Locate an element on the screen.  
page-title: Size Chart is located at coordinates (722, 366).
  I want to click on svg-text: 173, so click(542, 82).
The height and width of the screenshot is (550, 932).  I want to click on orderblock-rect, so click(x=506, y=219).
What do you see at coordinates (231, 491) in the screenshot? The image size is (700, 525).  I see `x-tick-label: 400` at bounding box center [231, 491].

•••••

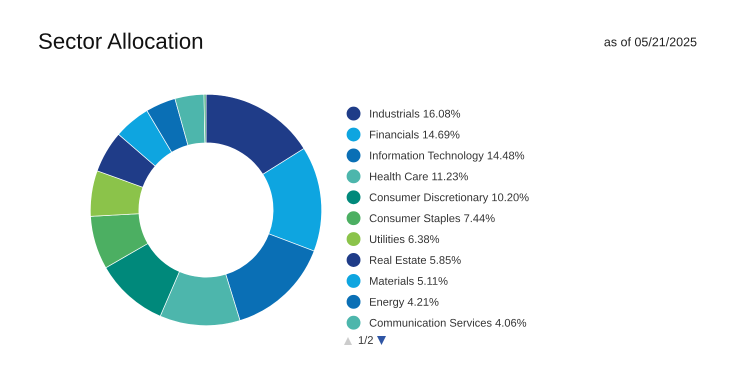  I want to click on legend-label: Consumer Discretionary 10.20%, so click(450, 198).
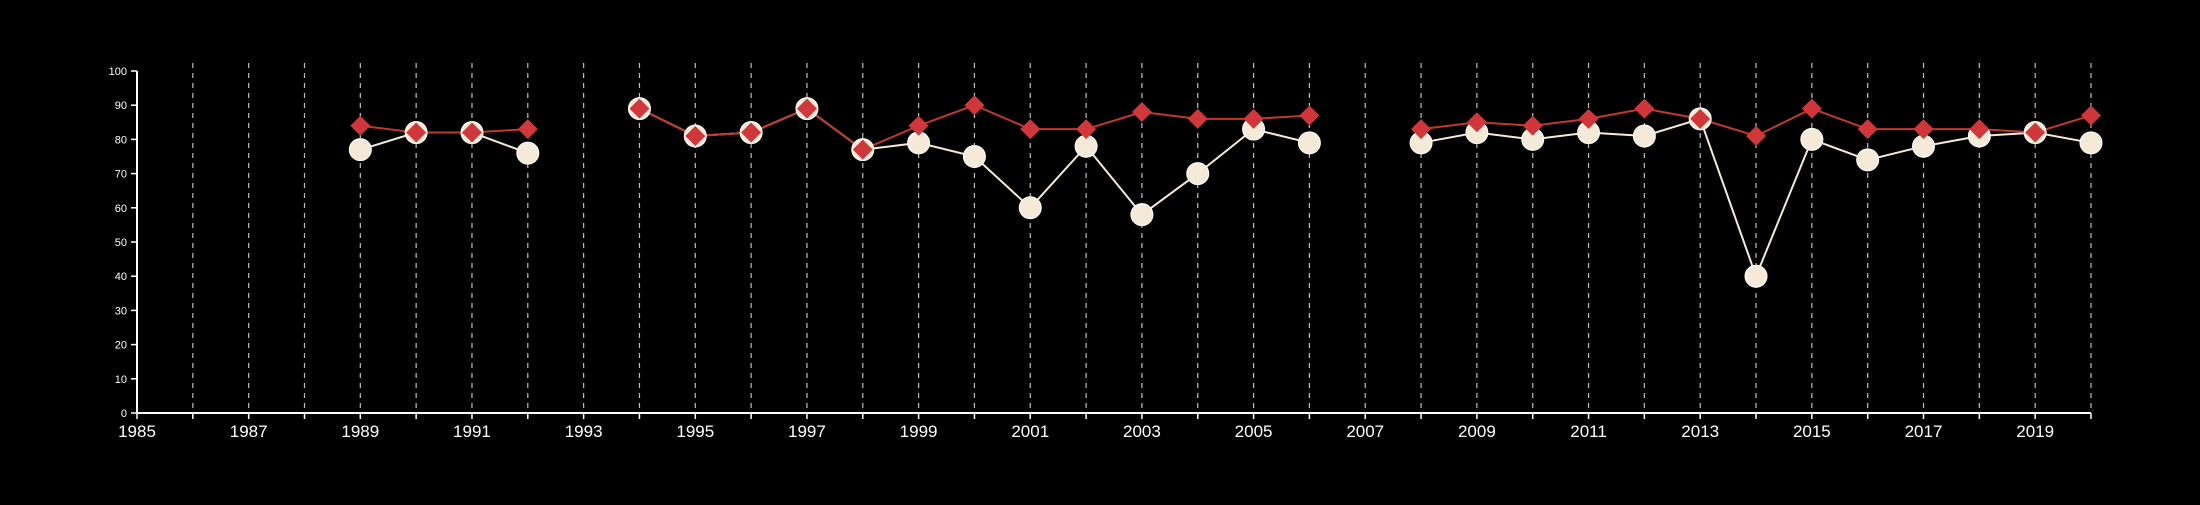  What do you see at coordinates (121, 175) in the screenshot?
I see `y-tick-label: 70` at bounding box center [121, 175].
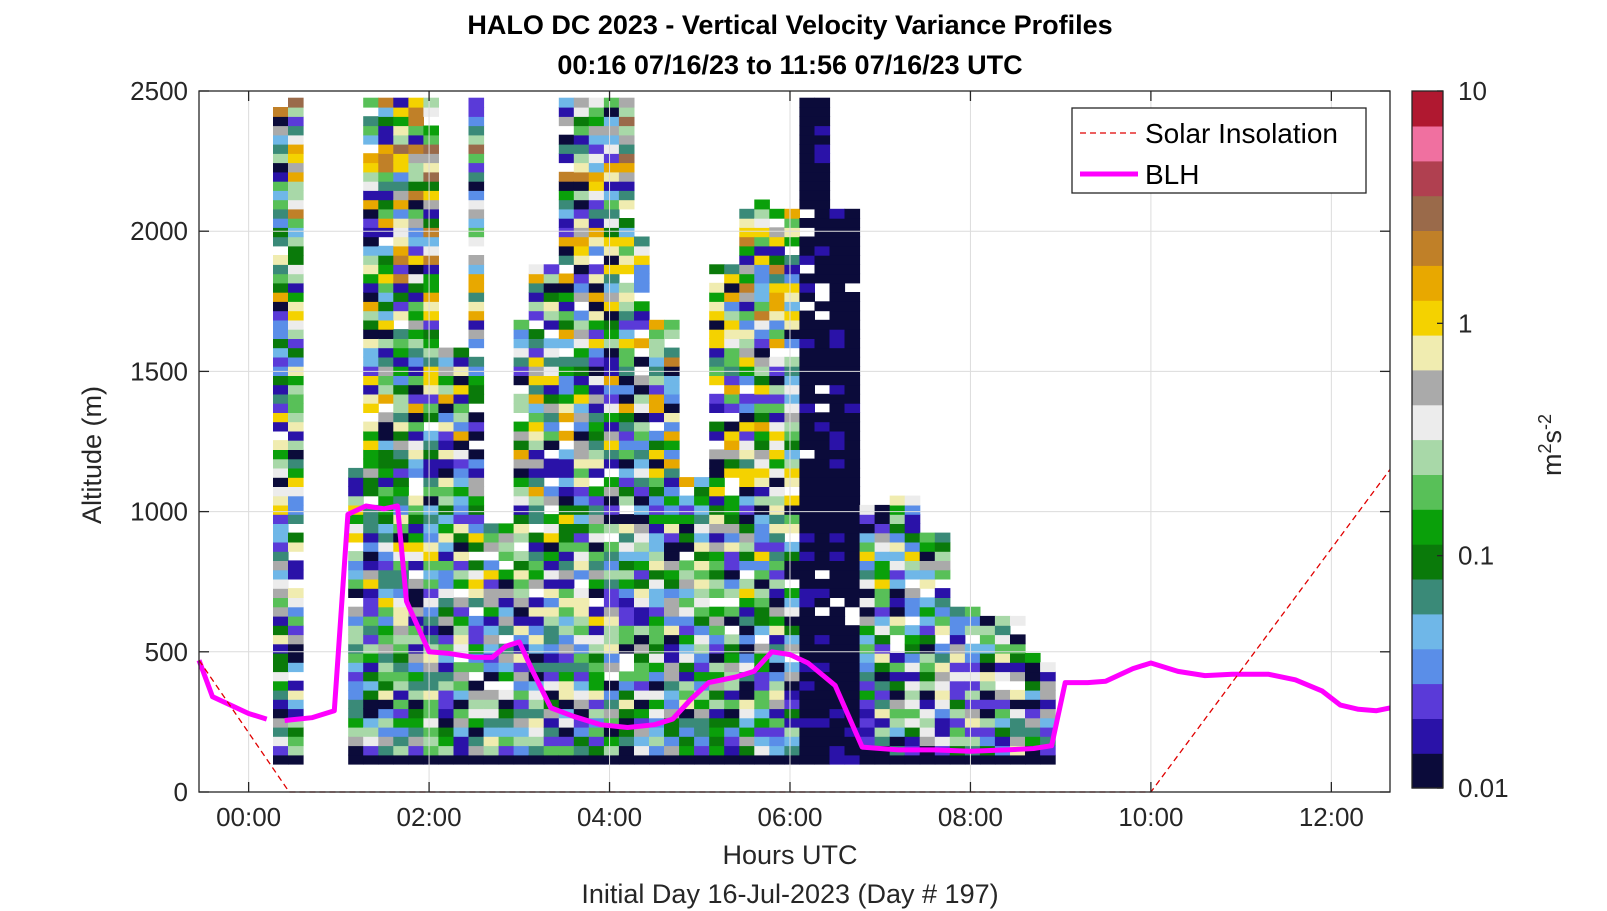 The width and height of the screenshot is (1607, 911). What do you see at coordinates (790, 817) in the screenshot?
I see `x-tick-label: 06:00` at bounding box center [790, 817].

•••••

* **Description of the task**: Copy the data word for word, beginning at the line that contains "The height and" and ending after the line that contains "What do you see at coordinates (231, 491)".

* **Answer space**:
The height and width of the screenshot is (550, 932).  I want to click on orderblock-rect, so click(x=506, y=219).
What do you see at coordinates (231, 491) in the screenshot? The image size is (700, 525).  I see `x-tick-label: 400` at bounding box center [231, 491].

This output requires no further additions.